== Recorded data ==
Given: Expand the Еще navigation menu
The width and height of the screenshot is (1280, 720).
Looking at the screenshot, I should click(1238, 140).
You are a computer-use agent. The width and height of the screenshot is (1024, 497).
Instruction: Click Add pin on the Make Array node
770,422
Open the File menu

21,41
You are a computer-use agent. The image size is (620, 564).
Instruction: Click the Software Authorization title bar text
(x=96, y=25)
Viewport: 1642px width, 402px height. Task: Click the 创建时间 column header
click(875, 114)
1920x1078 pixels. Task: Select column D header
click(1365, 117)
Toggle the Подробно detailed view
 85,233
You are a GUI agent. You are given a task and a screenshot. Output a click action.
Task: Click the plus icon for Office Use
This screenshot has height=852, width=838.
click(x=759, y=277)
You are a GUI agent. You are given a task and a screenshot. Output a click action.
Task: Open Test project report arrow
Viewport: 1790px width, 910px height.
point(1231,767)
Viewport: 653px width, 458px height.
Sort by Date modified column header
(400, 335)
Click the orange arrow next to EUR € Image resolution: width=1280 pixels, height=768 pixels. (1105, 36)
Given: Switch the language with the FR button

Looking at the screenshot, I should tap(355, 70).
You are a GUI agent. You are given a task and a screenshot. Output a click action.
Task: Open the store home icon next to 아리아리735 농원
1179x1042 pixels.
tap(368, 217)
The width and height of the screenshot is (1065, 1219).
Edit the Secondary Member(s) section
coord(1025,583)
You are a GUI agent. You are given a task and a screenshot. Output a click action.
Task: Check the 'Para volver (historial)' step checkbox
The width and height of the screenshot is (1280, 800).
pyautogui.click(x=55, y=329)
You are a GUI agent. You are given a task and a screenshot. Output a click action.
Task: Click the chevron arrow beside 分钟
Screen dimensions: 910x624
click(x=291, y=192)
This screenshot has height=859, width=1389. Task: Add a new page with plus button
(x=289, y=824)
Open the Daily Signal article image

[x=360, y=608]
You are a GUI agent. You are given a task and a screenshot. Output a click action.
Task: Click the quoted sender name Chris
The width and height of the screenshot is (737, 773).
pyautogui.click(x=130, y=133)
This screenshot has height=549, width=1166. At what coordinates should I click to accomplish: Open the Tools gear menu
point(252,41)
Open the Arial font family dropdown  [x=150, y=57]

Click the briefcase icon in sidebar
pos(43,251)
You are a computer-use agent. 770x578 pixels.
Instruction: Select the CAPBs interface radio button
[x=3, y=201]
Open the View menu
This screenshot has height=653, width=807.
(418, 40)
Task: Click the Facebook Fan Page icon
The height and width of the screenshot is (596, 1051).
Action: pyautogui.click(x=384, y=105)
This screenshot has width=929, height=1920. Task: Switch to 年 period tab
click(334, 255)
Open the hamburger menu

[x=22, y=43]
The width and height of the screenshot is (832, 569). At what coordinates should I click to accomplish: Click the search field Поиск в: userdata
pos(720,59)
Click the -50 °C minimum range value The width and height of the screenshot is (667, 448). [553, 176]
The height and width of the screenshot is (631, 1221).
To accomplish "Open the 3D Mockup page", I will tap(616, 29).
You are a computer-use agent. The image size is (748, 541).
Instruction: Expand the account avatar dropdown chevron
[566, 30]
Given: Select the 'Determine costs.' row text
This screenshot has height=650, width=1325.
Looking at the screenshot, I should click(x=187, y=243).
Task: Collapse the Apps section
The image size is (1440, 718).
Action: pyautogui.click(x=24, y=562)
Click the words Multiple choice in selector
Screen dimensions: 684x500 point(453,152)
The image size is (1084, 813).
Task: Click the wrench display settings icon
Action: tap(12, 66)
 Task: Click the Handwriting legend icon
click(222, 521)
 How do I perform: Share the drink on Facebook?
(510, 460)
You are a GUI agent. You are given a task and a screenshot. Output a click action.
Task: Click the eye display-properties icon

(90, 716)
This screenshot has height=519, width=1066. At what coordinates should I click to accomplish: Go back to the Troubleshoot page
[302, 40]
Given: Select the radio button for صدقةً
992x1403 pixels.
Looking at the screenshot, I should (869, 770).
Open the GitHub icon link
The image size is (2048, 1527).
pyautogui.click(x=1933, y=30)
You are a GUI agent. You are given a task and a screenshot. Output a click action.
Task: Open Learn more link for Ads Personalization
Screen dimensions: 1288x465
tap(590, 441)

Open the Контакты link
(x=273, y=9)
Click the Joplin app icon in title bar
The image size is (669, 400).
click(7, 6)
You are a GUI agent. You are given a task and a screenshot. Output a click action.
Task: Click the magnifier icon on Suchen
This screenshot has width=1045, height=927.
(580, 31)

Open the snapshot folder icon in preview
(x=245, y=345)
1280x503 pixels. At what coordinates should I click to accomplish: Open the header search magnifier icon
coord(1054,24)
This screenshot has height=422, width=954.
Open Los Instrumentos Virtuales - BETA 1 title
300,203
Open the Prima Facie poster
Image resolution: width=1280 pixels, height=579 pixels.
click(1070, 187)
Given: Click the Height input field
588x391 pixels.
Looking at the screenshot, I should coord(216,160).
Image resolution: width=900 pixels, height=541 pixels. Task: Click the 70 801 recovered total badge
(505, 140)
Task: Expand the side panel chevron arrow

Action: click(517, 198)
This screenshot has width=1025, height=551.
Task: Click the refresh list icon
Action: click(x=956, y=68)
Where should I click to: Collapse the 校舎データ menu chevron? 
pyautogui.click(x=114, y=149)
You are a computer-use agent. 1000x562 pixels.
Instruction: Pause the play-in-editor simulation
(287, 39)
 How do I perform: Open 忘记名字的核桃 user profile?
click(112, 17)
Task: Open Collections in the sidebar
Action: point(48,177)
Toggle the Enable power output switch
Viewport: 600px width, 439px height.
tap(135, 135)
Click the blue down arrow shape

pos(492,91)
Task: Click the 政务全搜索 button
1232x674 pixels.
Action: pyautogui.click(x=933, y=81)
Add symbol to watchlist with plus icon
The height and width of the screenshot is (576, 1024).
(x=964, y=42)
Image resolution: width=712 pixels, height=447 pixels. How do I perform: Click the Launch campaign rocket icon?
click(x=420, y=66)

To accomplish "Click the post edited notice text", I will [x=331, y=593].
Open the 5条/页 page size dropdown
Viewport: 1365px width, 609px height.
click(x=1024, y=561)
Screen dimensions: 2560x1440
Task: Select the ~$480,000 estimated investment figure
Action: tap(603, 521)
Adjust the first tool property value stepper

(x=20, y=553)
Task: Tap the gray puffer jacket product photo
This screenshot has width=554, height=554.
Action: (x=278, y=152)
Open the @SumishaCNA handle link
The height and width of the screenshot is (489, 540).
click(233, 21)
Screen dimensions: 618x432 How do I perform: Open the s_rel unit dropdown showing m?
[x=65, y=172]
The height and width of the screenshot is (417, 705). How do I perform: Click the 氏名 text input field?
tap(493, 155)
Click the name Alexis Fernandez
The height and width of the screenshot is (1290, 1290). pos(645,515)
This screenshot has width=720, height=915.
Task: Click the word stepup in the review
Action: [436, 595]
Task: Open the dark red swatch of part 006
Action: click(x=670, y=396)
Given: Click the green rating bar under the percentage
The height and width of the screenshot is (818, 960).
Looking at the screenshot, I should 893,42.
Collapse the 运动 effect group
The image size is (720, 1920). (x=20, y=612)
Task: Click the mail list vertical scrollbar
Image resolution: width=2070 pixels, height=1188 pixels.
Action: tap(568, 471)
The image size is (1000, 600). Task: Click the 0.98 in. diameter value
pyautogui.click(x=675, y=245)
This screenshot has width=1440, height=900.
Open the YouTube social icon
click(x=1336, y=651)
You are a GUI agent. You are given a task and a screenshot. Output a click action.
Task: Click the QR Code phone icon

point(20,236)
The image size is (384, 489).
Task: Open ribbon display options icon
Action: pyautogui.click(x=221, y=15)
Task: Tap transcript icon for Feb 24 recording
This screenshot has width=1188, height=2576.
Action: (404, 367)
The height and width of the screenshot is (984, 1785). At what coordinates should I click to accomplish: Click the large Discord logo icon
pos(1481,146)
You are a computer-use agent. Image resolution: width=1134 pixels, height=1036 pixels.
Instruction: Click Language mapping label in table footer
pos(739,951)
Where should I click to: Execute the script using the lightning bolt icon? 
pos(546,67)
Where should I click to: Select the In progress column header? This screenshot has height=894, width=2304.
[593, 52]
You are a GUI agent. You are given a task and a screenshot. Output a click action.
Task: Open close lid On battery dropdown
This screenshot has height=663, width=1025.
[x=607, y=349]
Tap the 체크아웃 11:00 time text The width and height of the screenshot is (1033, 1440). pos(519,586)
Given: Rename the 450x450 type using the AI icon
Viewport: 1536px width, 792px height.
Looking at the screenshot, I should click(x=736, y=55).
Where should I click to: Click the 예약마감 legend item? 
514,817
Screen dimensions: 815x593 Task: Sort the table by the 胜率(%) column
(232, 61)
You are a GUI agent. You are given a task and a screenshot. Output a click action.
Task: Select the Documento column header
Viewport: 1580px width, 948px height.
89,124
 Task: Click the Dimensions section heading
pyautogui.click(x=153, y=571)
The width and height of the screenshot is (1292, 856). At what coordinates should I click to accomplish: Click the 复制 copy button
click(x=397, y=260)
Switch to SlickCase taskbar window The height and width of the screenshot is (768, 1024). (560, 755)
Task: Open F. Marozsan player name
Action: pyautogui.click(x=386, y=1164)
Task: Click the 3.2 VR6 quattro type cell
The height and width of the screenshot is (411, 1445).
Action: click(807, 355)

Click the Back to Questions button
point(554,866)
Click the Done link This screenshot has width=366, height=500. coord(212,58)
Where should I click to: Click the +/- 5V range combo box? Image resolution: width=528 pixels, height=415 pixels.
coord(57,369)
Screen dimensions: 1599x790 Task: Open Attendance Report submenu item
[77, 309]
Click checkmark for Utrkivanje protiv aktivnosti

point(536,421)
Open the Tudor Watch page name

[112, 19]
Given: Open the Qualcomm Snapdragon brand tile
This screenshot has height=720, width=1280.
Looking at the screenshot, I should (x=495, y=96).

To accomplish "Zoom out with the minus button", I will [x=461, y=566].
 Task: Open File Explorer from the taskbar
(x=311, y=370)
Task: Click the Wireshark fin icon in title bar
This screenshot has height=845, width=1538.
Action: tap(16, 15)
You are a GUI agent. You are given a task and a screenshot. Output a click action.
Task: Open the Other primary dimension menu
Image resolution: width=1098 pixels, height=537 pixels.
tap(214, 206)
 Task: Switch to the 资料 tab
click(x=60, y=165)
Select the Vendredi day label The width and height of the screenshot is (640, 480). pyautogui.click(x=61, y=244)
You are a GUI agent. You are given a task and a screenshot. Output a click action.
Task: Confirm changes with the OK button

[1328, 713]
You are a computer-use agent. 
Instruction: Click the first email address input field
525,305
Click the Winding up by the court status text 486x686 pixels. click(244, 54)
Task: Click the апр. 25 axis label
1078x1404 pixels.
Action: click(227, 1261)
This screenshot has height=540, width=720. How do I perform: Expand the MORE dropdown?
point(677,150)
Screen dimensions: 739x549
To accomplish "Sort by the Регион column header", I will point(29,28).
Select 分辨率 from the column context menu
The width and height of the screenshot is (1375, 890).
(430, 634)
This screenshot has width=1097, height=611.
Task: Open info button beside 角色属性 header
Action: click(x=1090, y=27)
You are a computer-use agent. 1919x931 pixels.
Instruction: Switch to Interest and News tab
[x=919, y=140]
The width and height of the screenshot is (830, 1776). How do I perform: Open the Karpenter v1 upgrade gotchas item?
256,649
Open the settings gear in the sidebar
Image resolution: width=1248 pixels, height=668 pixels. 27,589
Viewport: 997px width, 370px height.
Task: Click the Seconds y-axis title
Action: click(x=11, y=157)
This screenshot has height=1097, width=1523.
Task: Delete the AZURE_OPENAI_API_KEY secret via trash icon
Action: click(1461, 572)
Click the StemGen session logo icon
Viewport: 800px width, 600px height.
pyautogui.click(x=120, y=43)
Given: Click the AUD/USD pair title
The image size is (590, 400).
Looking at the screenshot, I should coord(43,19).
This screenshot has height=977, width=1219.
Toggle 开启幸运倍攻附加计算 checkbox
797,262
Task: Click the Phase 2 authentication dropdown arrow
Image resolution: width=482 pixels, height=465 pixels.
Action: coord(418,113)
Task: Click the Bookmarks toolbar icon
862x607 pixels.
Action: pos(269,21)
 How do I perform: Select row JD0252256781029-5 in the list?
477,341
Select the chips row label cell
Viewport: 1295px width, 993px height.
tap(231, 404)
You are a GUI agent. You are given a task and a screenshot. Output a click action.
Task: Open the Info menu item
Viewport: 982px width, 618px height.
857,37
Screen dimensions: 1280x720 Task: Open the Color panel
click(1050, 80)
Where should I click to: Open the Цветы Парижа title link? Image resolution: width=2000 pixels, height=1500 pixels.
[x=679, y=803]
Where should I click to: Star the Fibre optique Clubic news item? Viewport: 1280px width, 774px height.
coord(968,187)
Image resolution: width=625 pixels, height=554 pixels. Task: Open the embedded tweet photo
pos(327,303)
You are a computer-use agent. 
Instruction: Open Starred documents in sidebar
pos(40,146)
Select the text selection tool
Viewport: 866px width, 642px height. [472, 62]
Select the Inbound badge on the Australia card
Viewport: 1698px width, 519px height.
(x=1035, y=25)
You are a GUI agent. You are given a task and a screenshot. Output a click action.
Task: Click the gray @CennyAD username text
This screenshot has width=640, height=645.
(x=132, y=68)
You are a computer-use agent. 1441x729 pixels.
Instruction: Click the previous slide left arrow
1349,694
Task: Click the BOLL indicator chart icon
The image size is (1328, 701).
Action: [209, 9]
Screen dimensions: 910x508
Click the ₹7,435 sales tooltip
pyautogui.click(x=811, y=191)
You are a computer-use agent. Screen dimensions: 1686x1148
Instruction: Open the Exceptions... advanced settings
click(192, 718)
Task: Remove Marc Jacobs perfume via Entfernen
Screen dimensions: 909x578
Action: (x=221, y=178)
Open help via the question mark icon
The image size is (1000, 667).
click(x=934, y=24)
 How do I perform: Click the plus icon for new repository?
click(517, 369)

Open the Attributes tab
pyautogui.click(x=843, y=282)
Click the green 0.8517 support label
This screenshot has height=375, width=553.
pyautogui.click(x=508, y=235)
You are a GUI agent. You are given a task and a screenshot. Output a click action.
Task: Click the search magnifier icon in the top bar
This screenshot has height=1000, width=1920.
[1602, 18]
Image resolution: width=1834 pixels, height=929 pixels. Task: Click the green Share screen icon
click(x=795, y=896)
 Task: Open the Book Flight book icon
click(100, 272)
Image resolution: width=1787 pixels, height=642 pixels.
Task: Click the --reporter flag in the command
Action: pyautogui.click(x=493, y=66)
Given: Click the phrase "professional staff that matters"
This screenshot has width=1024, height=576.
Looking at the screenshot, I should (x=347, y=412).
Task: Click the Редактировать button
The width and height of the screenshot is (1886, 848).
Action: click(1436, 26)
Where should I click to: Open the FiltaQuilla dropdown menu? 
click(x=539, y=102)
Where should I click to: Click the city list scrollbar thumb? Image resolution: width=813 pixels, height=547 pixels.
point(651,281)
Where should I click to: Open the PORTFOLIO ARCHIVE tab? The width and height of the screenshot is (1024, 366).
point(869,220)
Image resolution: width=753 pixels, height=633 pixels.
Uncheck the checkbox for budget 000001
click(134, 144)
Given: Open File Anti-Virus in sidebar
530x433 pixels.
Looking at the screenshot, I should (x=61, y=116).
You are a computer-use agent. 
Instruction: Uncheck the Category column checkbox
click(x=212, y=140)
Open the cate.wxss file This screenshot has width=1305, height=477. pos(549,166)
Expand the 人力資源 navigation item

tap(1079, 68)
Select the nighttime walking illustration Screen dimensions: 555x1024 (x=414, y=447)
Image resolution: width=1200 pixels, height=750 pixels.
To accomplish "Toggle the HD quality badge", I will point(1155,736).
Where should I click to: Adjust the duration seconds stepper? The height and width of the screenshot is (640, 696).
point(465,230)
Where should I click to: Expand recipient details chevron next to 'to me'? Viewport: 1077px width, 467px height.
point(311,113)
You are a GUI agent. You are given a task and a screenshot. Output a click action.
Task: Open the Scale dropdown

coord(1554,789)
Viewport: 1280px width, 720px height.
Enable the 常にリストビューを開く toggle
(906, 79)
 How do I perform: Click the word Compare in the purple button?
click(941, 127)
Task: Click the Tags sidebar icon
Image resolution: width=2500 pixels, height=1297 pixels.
===
Retype every line up to and including the one that contains "You are a computer-use agent. The image size is (620, 564).", beginning at the first line of the records, with no edits.

# Problem solution
Given: Expand the Еще navigation menu
The width and height of the screenshot is (1280, 720).
Looking at the screenshot, I should click(1238, 140).
You are a computer-use agent. The width and height of the screenshot is (1024, 497).
Instruction: Click Add pin on the Make Array node
770,422
Open the File menu

21,41
You are a computer-use agent. The image size is (620, 564).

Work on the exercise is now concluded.